Claims the US company's patent protection is allowing it to charge prices that are far too high
Gilead Sciences' patent for the hepatitis C drug Sovaldi (sofosbuvir) is being challenged by medical aid charity Medecins du Monde (Doctors of the World), which claims the US company's patent protection is allowing it to charge 'unsustainable' prices.
The legal action has been filed with the European Patent Office (EPO) in Munich, Germany.
According to the charity, Gilead is charging £33,000 for a 12-week treatment of sofosbivir in the UK, which is hindering many people's access to the drug.
Opposition to the patent could encourage competition from generic versions of the drug, which can be produced for only £66, the charity said.
'We are defending universal access to healthcare: the struggle against health inequality involves safeguarding a healthcare system based on solidarity,' said Dr Jean-François Corty, Doctors of the World's French Programmes Director.
'Even in a ‘rich’ country such as France, with an annual drugs budget of €27bn, it’s hard to meet this cost and already we’re seeing an arbitrary rationing approach that excludes patients from care.'
According to the World Health Organization, an estimated 130 to 150 million people are chronic carriers of hepatitis C globally. Within the EU, between 7.3 and 8.8 million people are believed to be infected.

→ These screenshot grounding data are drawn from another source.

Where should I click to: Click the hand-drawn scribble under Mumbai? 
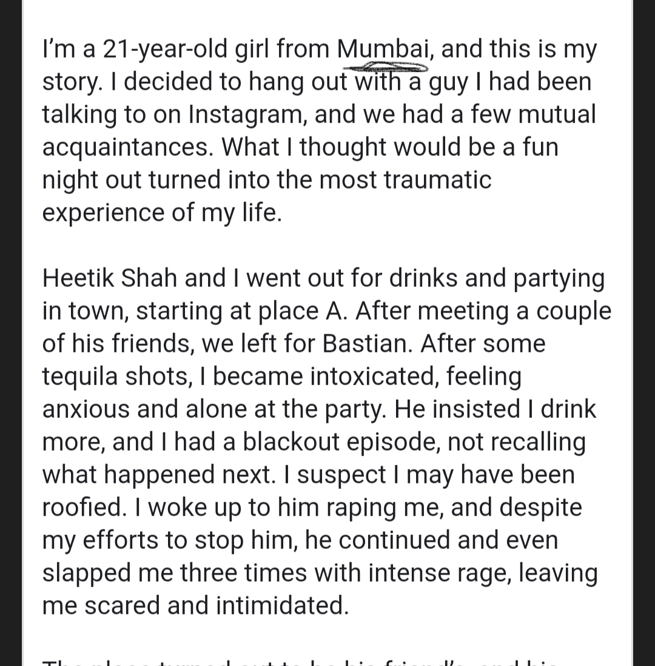tap(385, 67)
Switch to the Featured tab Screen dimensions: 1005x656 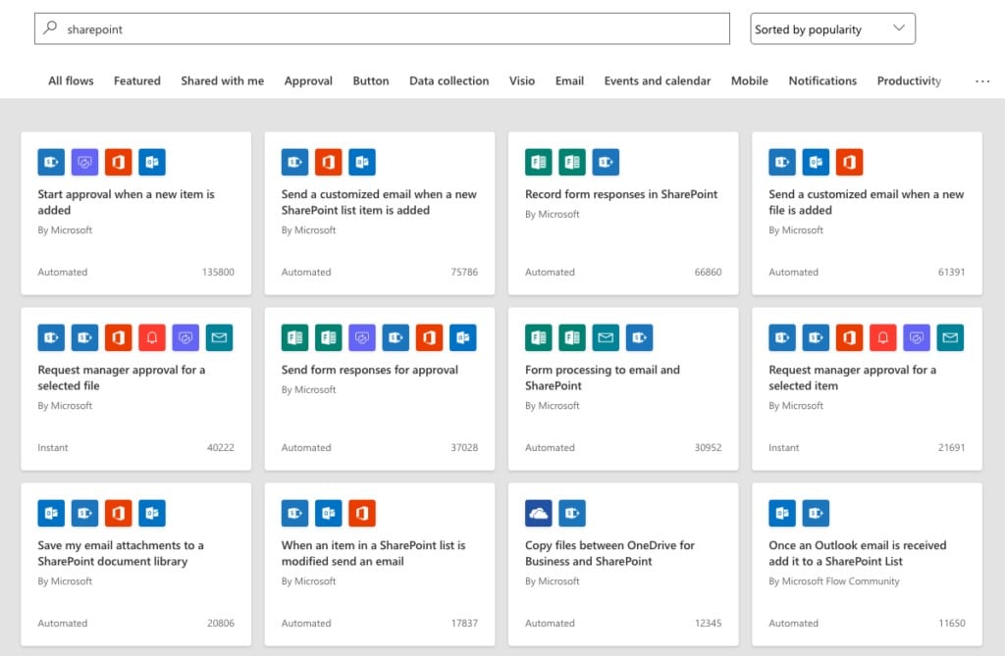pyautogui.click(x=136, y=81)
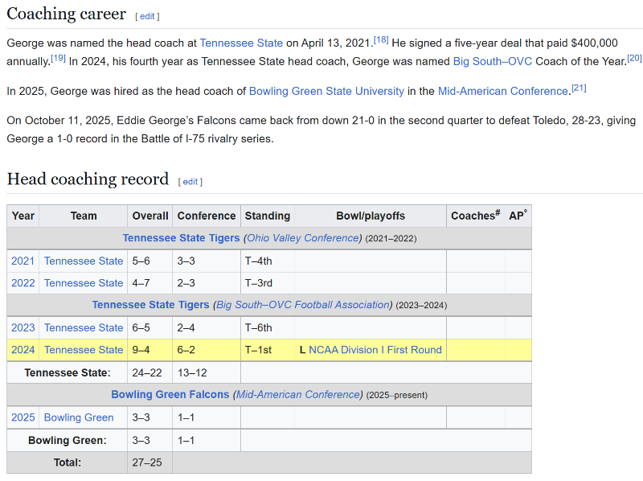Open citation reference 19
This screenshot has height=481, width=643.
[x=58, y=58]
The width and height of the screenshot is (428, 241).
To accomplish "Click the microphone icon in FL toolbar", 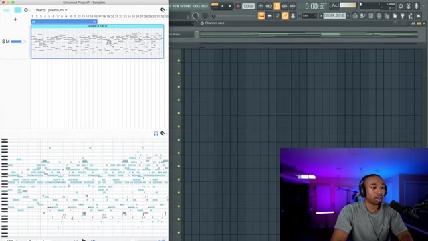I will (416, 6).
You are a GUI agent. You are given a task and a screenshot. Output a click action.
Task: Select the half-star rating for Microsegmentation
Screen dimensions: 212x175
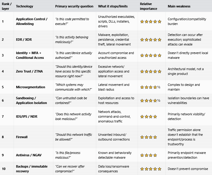150,87
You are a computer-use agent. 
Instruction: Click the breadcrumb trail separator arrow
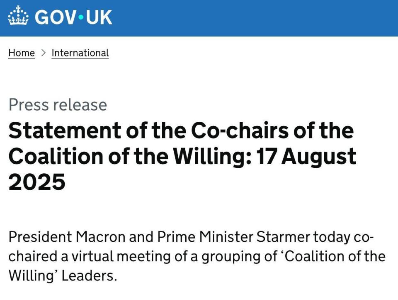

In the UK, 215,000 people are estimated to have chronic hepatitis C, which can lead to liver cancer, liver cirrhosis and liver failure, the charity said.
While the use of sofosbuvir to treat hepatitis C represents a major therapeutic advance, Doctors of the World says the molecule itself, which is the result of work by many public and private researchers, is not sufficiently innovative to warrant a patent.
'Opposition to a patent has already been used by civil society in India and Brazil to get improperly granted patents for drugs revoked and to make generic versions available,' added Olivier Maguet, Doctors of the World spokesperson for hepatitis C. 'This has led to a discernible drop in the cost of treatments and to patients being treated who would otherwise not have had the chance.'
Gilead Sciences did not respond to a request for further information from Manufacturing Chemist.